# So angry...



## Dreammom (Jan 14, 2009)

I could spit nails.

I took Hurley for a walk this afternoon, we have been taking some extra walks because he is really mourning the loss of Dream. Hurley is blowing coat really bad right now, we have been shed blading him every day, but he is a Sibe, he can't help it...and summer came late this year.

Two women were walking passing tracts door to door, JW's I think...they came running over to pet Hurley, he is a sweet boy and friendly. The one woman asked if he was an eskimo dog LOL... I told her no, he was a Sibe, she said her daughter wanted one but she wouldn't get one because of the shedding. Then the other woman starts pulling fist fulls of fur out of Hurley...I told her please don't do that, he doesn't like it - Hurley doesn't even like it when chunks fall out on their own. She actually got haughty with me...WTH...she is lucky she still has her hands, Hurley was clearly curling his lip at her.

Some people have a lot of freakin nerve!


----------



## Karen519 (Aug 21, 2006)

*Dreammom*

Dreammom

What an ignorant person! Don't let her get to you.
I am sure Hurley is enjoying the extra walks and I AM SO VERY SORRY ABOUT DREAM!!

What makes me feel bad is everytime we walk Tonka and Tucker, people constantly stop us and GUSH OVER how beautiful and cuddly Tonka is, and then they say Tucker is very cute, too. The next question is: Does He Shed?
I just want to scream, are you STUPID!! I answer honestly that shedding doesn't even begin to describe it and if dog fur bothers them then don't even THINK of getting a Samoyed!!!


----------



## Dreammom (Jan 14, 2009)

Thanks Karen,

What I don't get is they could clearly see he was blowing coat, I explained that he was...did she really need to keep grabbing and pulling it out even after I asked her to stop? Part of me wishes Hurley would have snapped at her LOL!


----------



## lgnutah (Feb 26, 2007)

She probably thought she was "helping" by pulling some of the fur out?


----------



## Karen519 (Aug 21, 2006)

*Dreammom*

Dreammom

I agree that was really crossing the line!
As my Hubby would always say, "if they were smart enough to know better, you wouldn't have to tell them!"

Do you have a picture of Hurley? I love Siberian Huskies!


----------



## musicgirl (Jul 26, 2009)

The nerve of some people....if you tell them not to touch your dog, respect that please.

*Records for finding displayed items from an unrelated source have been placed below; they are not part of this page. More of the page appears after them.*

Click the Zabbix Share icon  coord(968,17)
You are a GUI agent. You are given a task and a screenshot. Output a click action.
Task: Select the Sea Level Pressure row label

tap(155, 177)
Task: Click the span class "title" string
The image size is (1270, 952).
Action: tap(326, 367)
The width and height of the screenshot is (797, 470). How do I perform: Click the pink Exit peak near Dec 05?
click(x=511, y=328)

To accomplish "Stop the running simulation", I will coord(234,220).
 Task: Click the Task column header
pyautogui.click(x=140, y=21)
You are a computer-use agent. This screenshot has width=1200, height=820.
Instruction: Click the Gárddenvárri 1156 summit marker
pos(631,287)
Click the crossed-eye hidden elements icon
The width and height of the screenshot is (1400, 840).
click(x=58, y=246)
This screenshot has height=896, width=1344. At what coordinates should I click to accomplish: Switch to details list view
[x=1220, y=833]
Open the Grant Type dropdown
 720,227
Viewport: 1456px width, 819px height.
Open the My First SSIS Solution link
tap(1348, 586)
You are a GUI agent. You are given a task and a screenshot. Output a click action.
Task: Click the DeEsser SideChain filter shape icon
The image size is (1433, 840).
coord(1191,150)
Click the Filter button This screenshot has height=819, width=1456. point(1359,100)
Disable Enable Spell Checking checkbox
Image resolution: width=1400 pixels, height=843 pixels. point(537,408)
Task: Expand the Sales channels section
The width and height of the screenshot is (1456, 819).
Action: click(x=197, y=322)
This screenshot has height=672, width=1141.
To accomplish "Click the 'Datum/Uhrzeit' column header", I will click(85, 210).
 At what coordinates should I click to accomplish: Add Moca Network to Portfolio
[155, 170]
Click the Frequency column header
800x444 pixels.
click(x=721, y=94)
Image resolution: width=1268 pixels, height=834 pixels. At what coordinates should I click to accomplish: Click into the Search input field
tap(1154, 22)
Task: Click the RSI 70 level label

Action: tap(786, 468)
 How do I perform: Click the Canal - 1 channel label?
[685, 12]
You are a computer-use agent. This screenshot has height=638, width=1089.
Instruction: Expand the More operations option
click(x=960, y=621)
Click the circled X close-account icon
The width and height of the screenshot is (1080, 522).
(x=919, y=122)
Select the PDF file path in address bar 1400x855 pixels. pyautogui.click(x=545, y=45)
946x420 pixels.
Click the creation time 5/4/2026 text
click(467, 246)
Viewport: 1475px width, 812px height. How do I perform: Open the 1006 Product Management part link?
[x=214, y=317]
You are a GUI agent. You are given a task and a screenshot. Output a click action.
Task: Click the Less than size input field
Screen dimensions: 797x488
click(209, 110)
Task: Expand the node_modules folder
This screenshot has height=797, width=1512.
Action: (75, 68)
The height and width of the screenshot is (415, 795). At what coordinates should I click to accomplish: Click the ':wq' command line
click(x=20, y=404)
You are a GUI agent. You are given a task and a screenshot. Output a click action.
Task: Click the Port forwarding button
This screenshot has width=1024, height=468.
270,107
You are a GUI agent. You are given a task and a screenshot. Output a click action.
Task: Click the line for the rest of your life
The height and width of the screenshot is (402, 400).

And I second the call for a picture..I'd love to see him =).

Also sending you more hugs on the loss of Dream..


----------



## Claire's Friend (Feb 26, 2007)

Some people think they have the right to touch any dog they want. Someday they are going to touch the wrong dog and get bit. And then the poor dog will have to suffer. I have been trying so hard to introduce Jordan to a variety of people, but I have been very careful who they are because I want it to be a good experience for her. A couple days ago, I took J into an antique shop that my friend owns. I want her to learn to behave in a store. I had almost made it back to my car, when this older woman comes shrieking from across the street. She is pretty much screaming "oh what a pretty punim" and shaking Jordan by the cheeks. Poor J did really well, but I felt like slapping the woman or at least shaking her by her cheeks. I always ask before I touch anyone's dog. Sorry your poor boy had to go through that.


----------



## Dreammom (Jan 14, 2009)

ok due to popular demand, some pics of my handsome boy:


----------



## Ranger (Nov 11, 2009)

Oh, he's a handsome fellow!! Good for him for showing restraint and not snapping at that annoying woman! 

I had someone pick up Scarlett on our walk the other day and he didn't even ask! He had bent down to pet her, she jumped up on him and was wagging her tail, and he just scooped her up! She turned into the whirling dervish she is and started licking/biting his face but he didn't seem to mind. I just shrugged it off, even though it kinda bothered me. I've talked to the guy before a few times so maybe he felt like he could just pick her up? I don't know. At least he waited til Scarlett showed she was friendly and interested!


----------



## West (Jul 9, 2010)

That lady really crossed the line. I'm sorry for poor Hurley, who had to endure the crazy hair-pulling woman.
However, the real reason I am writing is to say that Hurley is stunning! I love Sibes and he is especially beautiful, with that perfect mask and those amazing eyes! 
And both Tonka and Tucker are gorgeous too! I am crazy about Samoyeds (and, obviously, Goldens) 
Whatever shedding there is, our dogs are certainly worth the extra cleaning time!


----------